Het is ook van belang om de druk die we elkaar en onszelf op leggen te relativeren, er ook om te lachen in welke rare race wij met elkaar bezig zijn. En dan de lat te verlagen: niet elk mijlpaalfeest hoeft tot in de puntjes verzorgd gevierd te worden! We mogen gaan voor goed genoeg. Wie wijs is, legt de lat op ooghoogte. In de Bijbel staat de tekst: ‘Weest dan gijlieden volmaakt, gelijk uw Vader Die in de hemelen is volmaakt is’. Die tekst kan de indruk wekken dat we perfect moeten zijn.
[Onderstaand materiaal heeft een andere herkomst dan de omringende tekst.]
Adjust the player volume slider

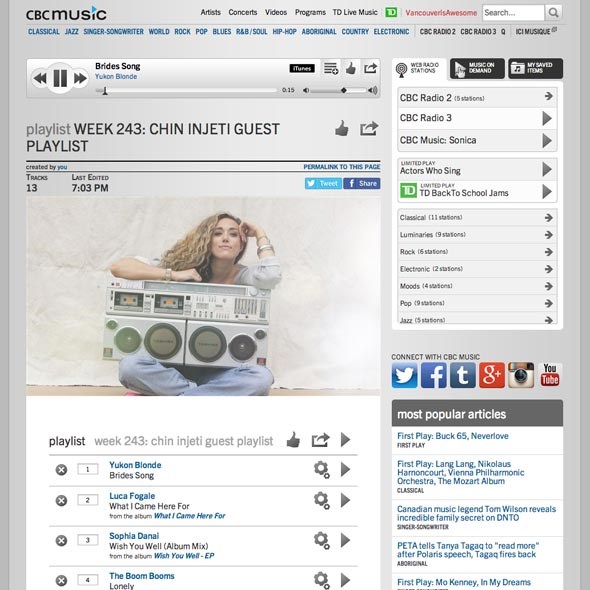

Maar het Griekse woord dat met volmaakt vertaald is, heeft helemaal niet de betekenis van perfect moeten zijn. Dat woord betekent: integer, uit één stuk zijn, zoals God één is, betrouwbaar is. Dan krijgt die tekst een hele andere lading. We moeten proberen om betrouwbaar te zijn ten opzichte van ons zelf en anderen. We hoeven niet volmaakt in de betekenis van perfect te zijn. Wat een opluchting!

We mogen prioriteiten stellen: first things first! Prediker houdt ons voor dat er een tijd is voor dit en een tijd voor dat. Bij het bezwaard voelen dat je erg veel energie voor je gezin nodig hebt in een bepaalde levensfase kan het helpend zijn te realiseren dat er een andere tijd komt waarin je niet meer opgeslokt zult worden door je gezin. Dan kun je weer meer ruimte krijgen om je in te zetten voor een bredere kring of de kerk.

We moeten ook leren om grenzen hardop uit te spreken. Daar is moed voor nodig. Een grens wordt meestal niet in dank aanvaard. Meestal is de andere partij niet blij als je ‘nee’ verkoopt. Dat hoort erbij. Die ander zou het anders niet aan jou gevraagd hebben als het niet uitmaakt of jij degene bent die het doet. Bij het grenzen aangeven moet je je dus niet laten bepalen door de reactie van de ander. Als je in jezelf de afweging hebt gemaakt dat het goed is om iets niet te doen, moet je daar achter gaan staan. Je moet dan die grens gaan neerzetten, ook al wordt dat niet met gejuich begroet. Hierbij kan het wel helpend zijn als je met iemand anders de afweging maakt en die persoon op de hoogte is dat je iets moeilijks gaat doen door een grens expliciet aan te gaan geven. Zo voorzie je jezelf van een steunend netwerk. Hoe meer je het oefent, hoe makkelijker gaat het je af op den duur!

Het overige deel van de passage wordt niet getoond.